BI Ancang-Ancang Turunkan Suku Bunga
Saat ini, Bank Indonesia masih berfokus pada penguatan stabilitas nilai tukar rupiah.
Direktur Departemen Kebijakan Ekonomi & Moneter Bank Indonesia (BI) Juli Budi Winantya buka-bukaan terkait potensi penurunan suku bunga acuan atau BI-Rate. Saat ini, BI masih menahan suku bunga pada level 6,25 persen.
"Terkait suku bunga kita masih ada ruang untuk adanya penurunan," kata Juli dalam acara Pelatihan Wartawan, di Kawasan Nusa Dua, Bali, ditulis Minggu (25/8).
Bahkan, secara gamblang dia menyebut potensi penurunan suku bunga akan dilakukan BI pada kuartal IV 2024 mendatang. Hal ini diharapkan dapat menjawab rasa penasaran pasar terkait kapan berakhirnya era suku bunga tinggi di Indonesia.
"Bahwa Pak Gubernur (Perry Warjiyo) sampaikan terbuka ruang penurunan di kuartal IV," ucap dia.

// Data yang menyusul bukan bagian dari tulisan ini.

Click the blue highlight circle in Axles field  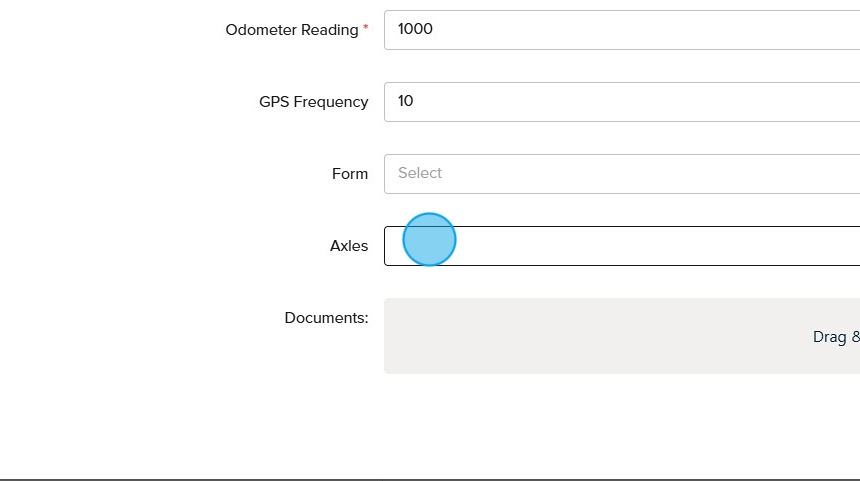coord(430,240)
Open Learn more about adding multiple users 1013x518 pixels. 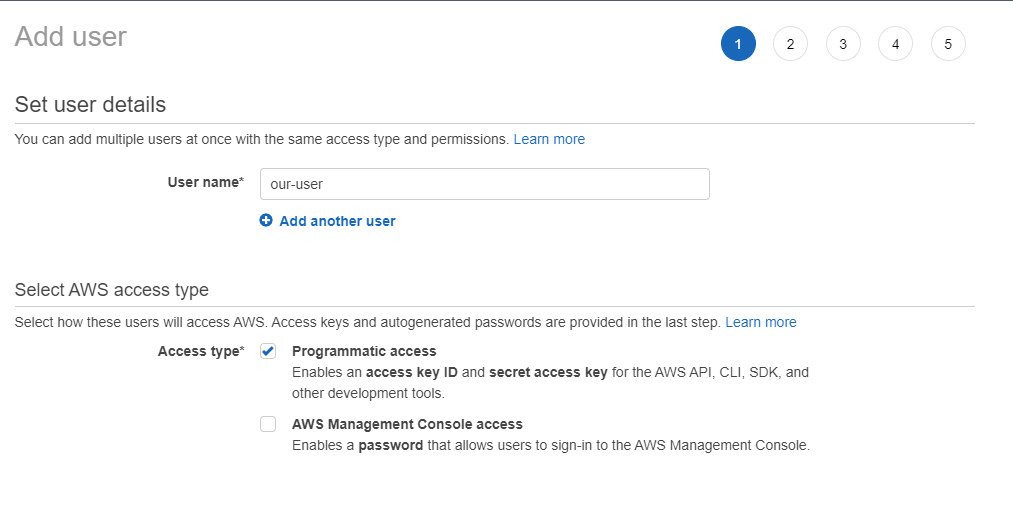click(549, 139)
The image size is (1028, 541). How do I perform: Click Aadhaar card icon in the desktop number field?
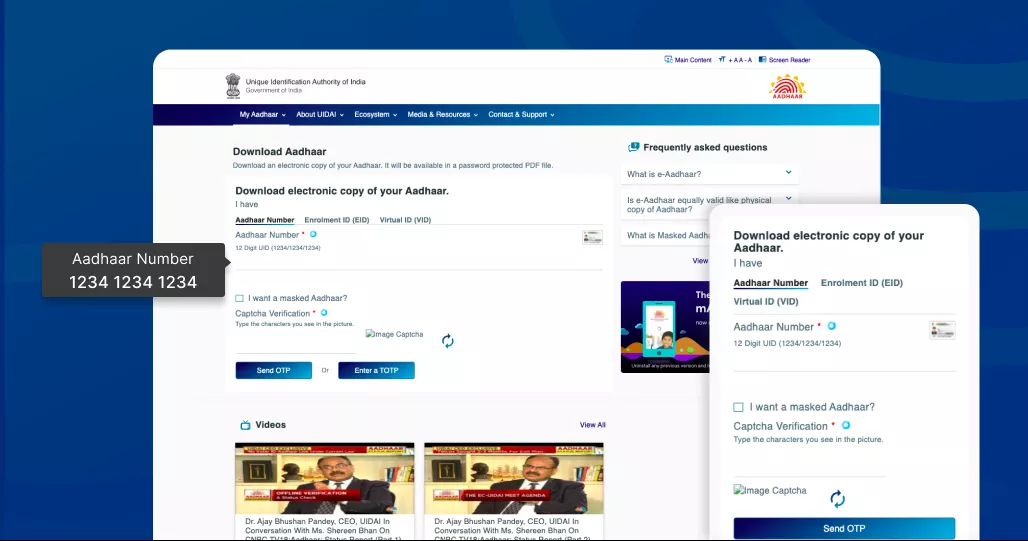(x=592, y=237)
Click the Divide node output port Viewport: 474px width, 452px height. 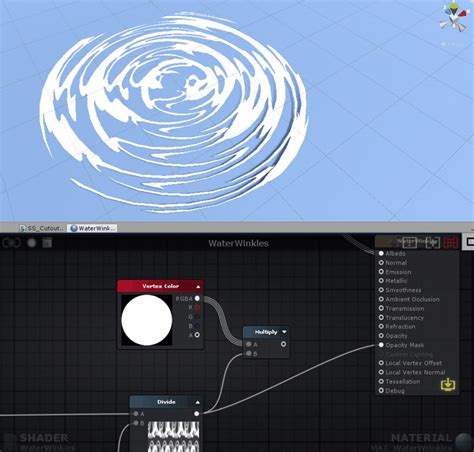(197, 414)
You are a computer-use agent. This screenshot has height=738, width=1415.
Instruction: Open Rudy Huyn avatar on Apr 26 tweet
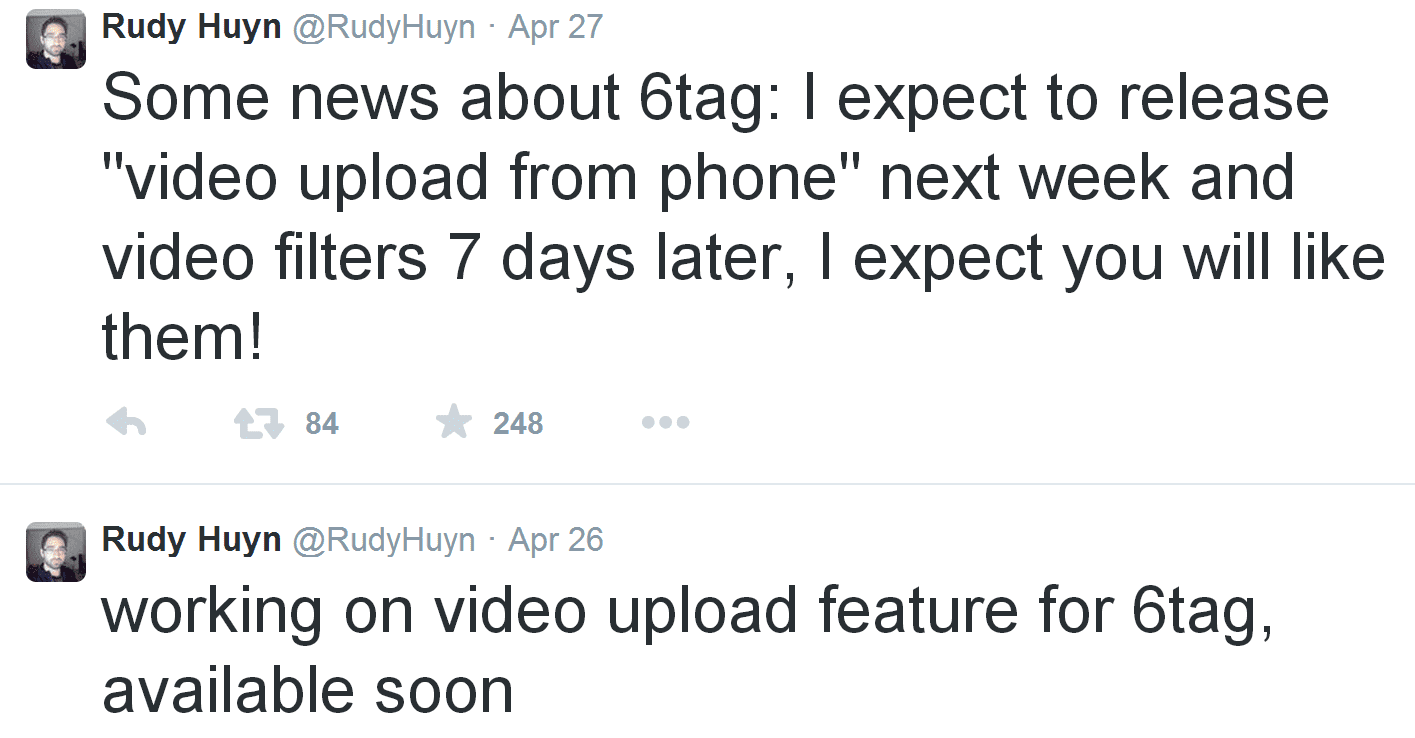(x=56, y=551)
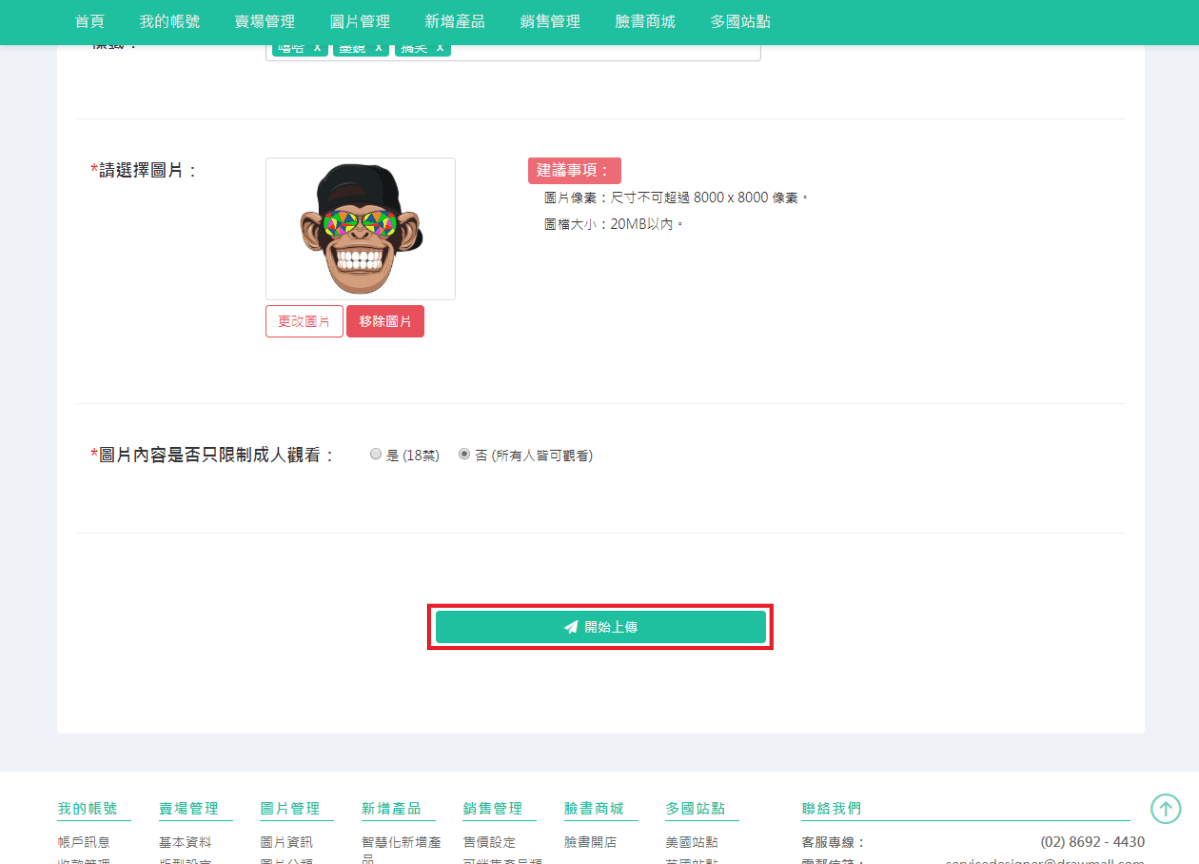Open 新增產品 in the top navigation bar
The image size is (1199, 864).
454,21
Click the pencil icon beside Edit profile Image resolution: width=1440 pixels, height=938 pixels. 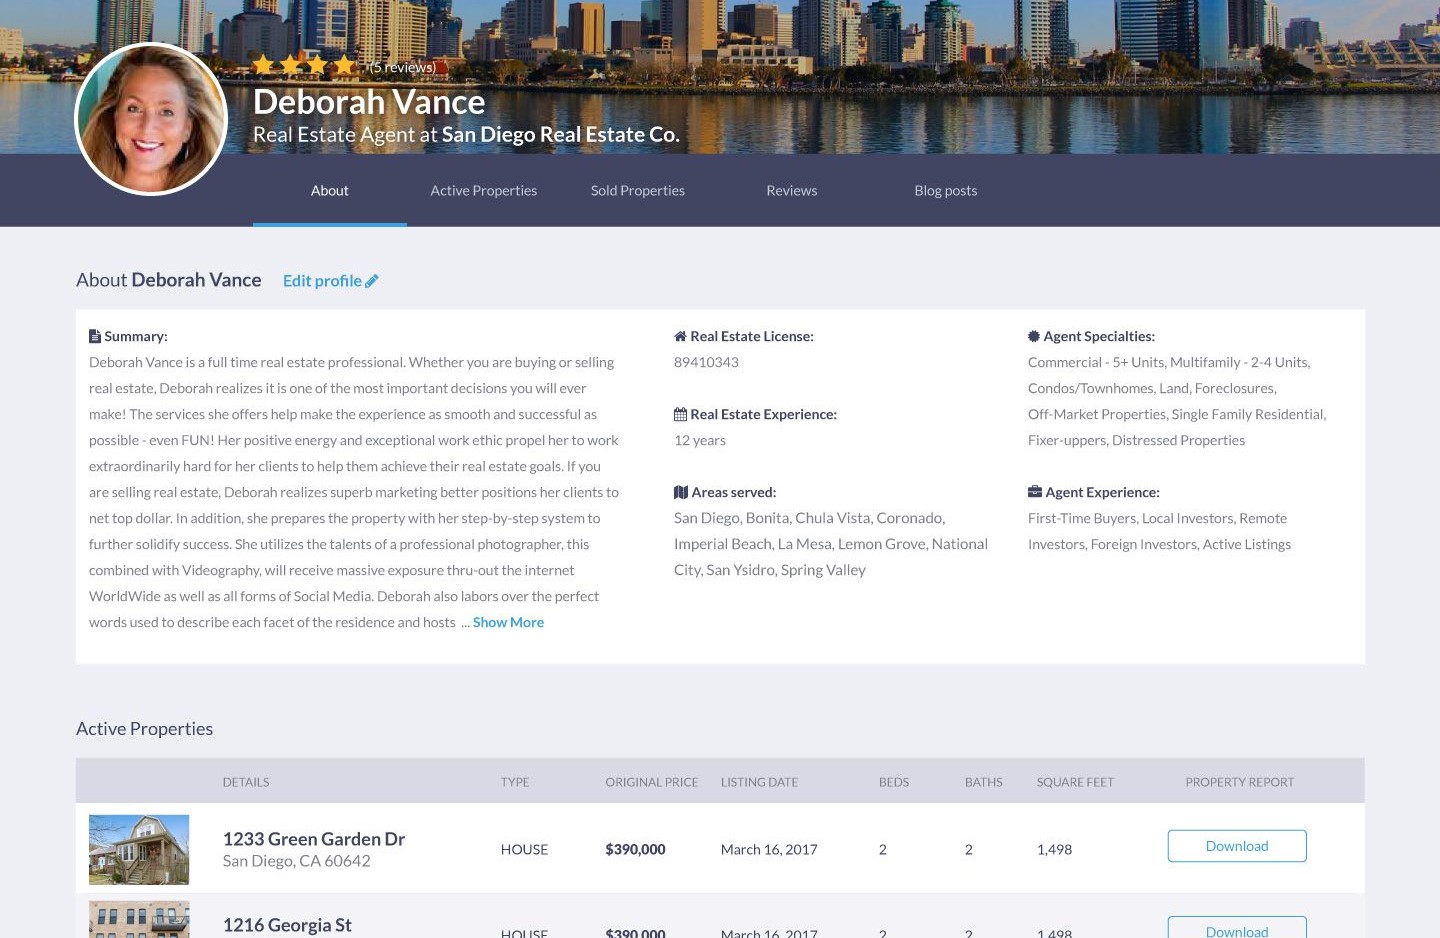click(372, 281)
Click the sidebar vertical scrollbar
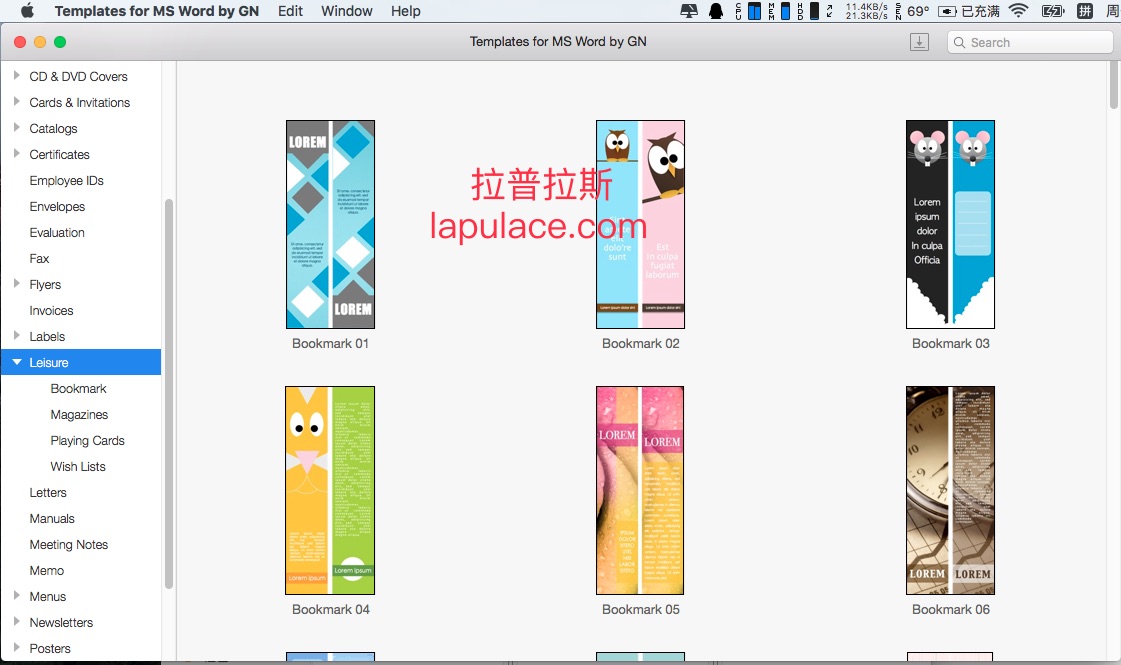Viewport: 1121px width, 665px height. click(169, 390)
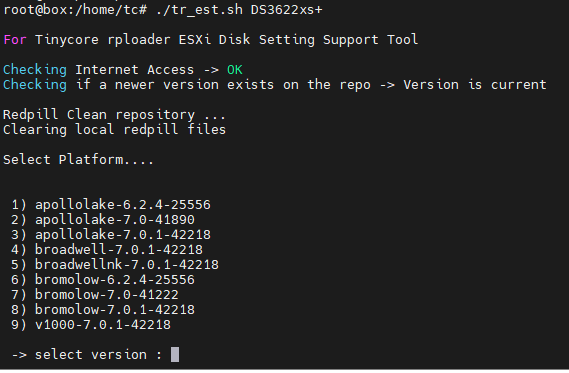The width and height of the screenshot is (569, 373).
Task: Click the magenta 'For' word in title line
Action: pos(15,40)
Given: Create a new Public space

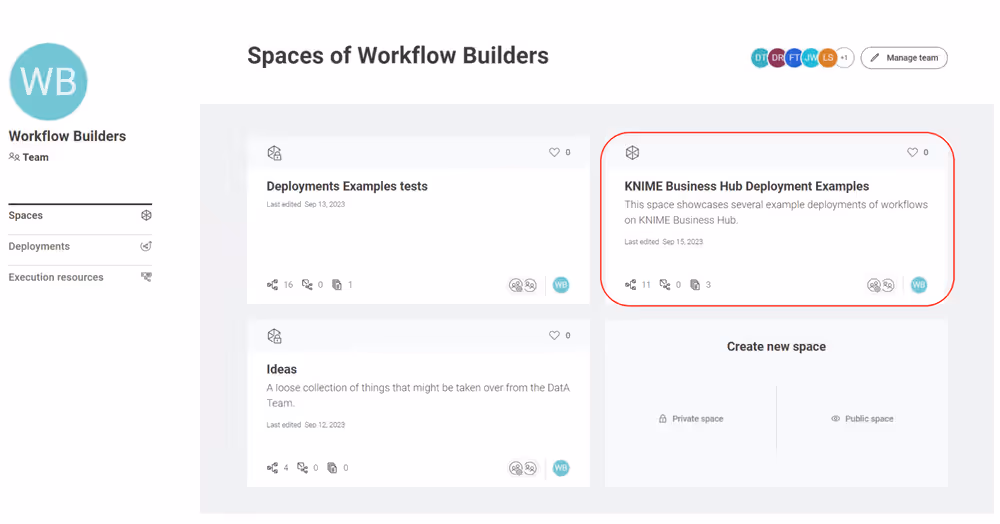Looking at the screenshot, I should 862,419.
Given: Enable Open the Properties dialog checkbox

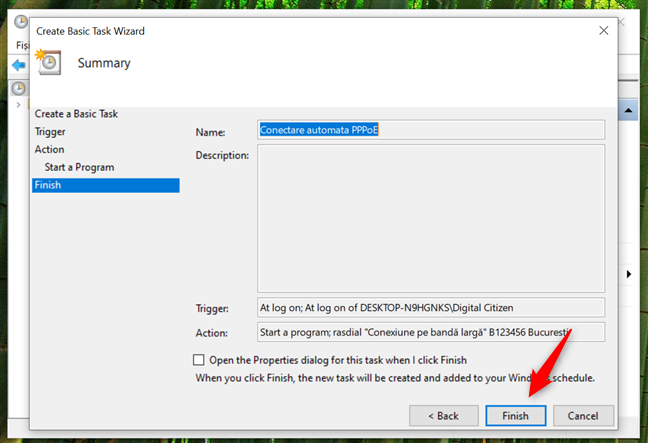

Saat ini, Bank Indonesia masih berfokus pada penguatan stabilitas nilai tukar rupiah. Dengan ini, nilai tukar rupiah diharapkan dapat terus bergerak menguat di tengah ketidakpastian perekonomian global akibat konflik di Timur Tengah
"Jadi ruang (penurunan suku bunga) terbuka di kuartal IV tapi kuartal III fokusnya ke penguatan rupiah lebih lanjut. Artinya kita ingin menguat lebih lagi," tegas dia.
Sejalan dengan upaya penguatan nilai tukar Rupiah, Bank Indonesia juga tengah fokus untuk menjaga laju inflasi tetap terkendali. Pemerintah menargetkan inflasi 2024 berada pada rentang 2,5 plus minus 1 persen.
"Jangan lupa kita capai angka 2,5 plus minus 1 persen itu luar biasa susah. dulu inflasi kita double digit dalam kurun waktu lama, setelah itu 8 persen lama banget, sekarang kita bisa lock di 3 persen, ini luar biasa sampai 2 persen," tandasnya.
Tantangan kenaikan BI Rate bagi pengusaha
Sebelumnya, Analis Kebijakan Ekonomi Asosiasi Pengusaha Indonesia (Apindo) Ajib Hamdani menjelaskan, dengan kenaikan suku bunga atau BI rate menjadi 6,25 persen. Dia mencatat, setidaknya tiga hal yang akan menjadi tantangan.
Pertama, kebijakan perbankan yang cenderung akan menaikkan suku bunga kredit, sehingga di sektor usaha akan mengalami kenaikan cost of fund.
"Hal ini akan mendorong kenaikan Harga Pokok Penjualan (HPP) atas produksi. Inilah hal pertama yang perlu dimitigasi, yaitu timbulnya inflasi karena kenaikan harga pokok produksi atau cost push inflation," jelas dia kepada Liputan6.com, Rabu (24/4).
Hal kedua yang menjadi tantangan adalah pelemahan daya beli masyarakat. Dengan semakin sedikitnya likuiditas dan potensi kenaikan harga barang, maka daya beli masyarakat akan mengalami tekanan. Apalagi pemerintah juga mempunyai ruang fiskal yang relatif terbatas untuk menopang daya beli masyarakat dengan skema bantuan sosial (bansos).
Tantangan ketiga adalah pelambatan ekonomi. Tren pertumbuhan ekonomi Indonesia cukup bagus pasca pandemi, karena bisa di atas 5 persen.
Di sisi lain, pertumbuhan ekonomi ini sedang menghadapi masalah, yaitu tren yang menurun. Tahun 2022 pertumbuhan ekonomi secara agregat mencapai 5,31 persen dan tahun 2024 "hanya" mencapai 5,05 persen.